This month, the Blue Moon Fund announced that it would suspend its grant making for the remainder of the year in the Chesapeake-Appalachia region — the very area in which the fund operates. (see Blue Moon Fund: Grants for Conservation)
In 2001, the W. Alton Jones Foundation was restructured and the three areas of grant making were split off into three separate funds. The Blue Moon Fund is the environmental conservation arm of the former W. Alton Jones Foundation. The two North American regions in which the Fund issues grants are the Louisiana Gulf Coast and Chesapeake-Appalachia. Funding in Louisiana remains the same and is expected to continue throughout the remainder of 2012 but for Chesapeake, it's over…for now.
The Chesapeake Bay isn't all Kennedy's and crab shacks, and Appalachia isn't all coal mines and moonshine. The Chesapeake is actually the largest estuary in the United States, and without the provisions of the headwater streams in the Appalachian Mountains, the Chesapeake would not exist. Kennedy's and moonshine aside, the biodiversity of the Chesapeake-Appalachia region is continually threatened by climate change and industrial activities. Since Blue Moon calls this area home, it seems fitting that the foundation would work toward preserving the diverse and delicate ecosystems of the region. (Read Blue Moon president and CEO Diane Edgerton Miller's IP profile).
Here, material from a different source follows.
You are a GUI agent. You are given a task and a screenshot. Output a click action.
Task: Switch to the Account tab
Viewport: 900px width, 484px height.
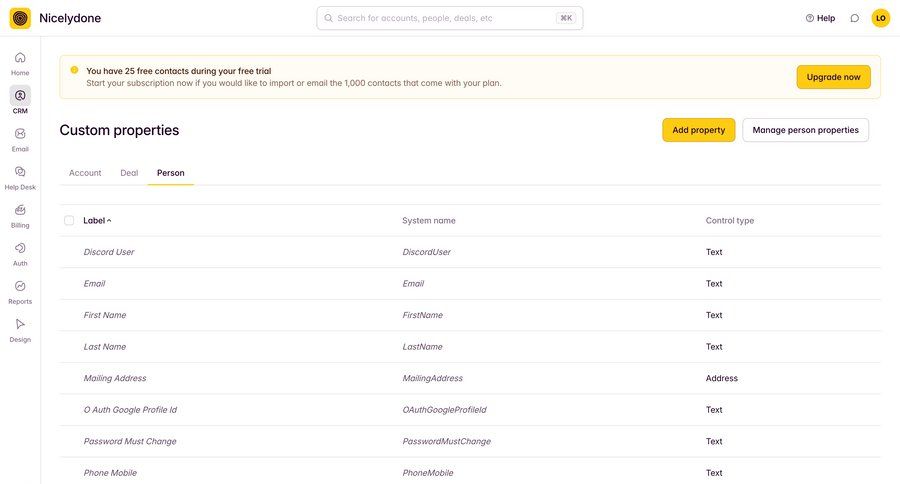pos(85,173)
So why the sudden change of heart? According to Blue Moon, the drying up of funding is due to personnel changes. I'm not sure what personnel changes have to do with preserving the biodiversity of the Chesapeake-Appalachia region, and Blue Moon isn't saying anything beyond their short statement. Existing Chesapeake-Appalachia grantees need not worry (the last round of grants made in this region occurred in June, 2012), their funding and reporting requirements remain unchanged. If existing grantees are hoping to apply for the same funding in 2013, then, they may want to consider looking elsewhere, at least until Blue Moon makes a statement regarding if and when funding will resume.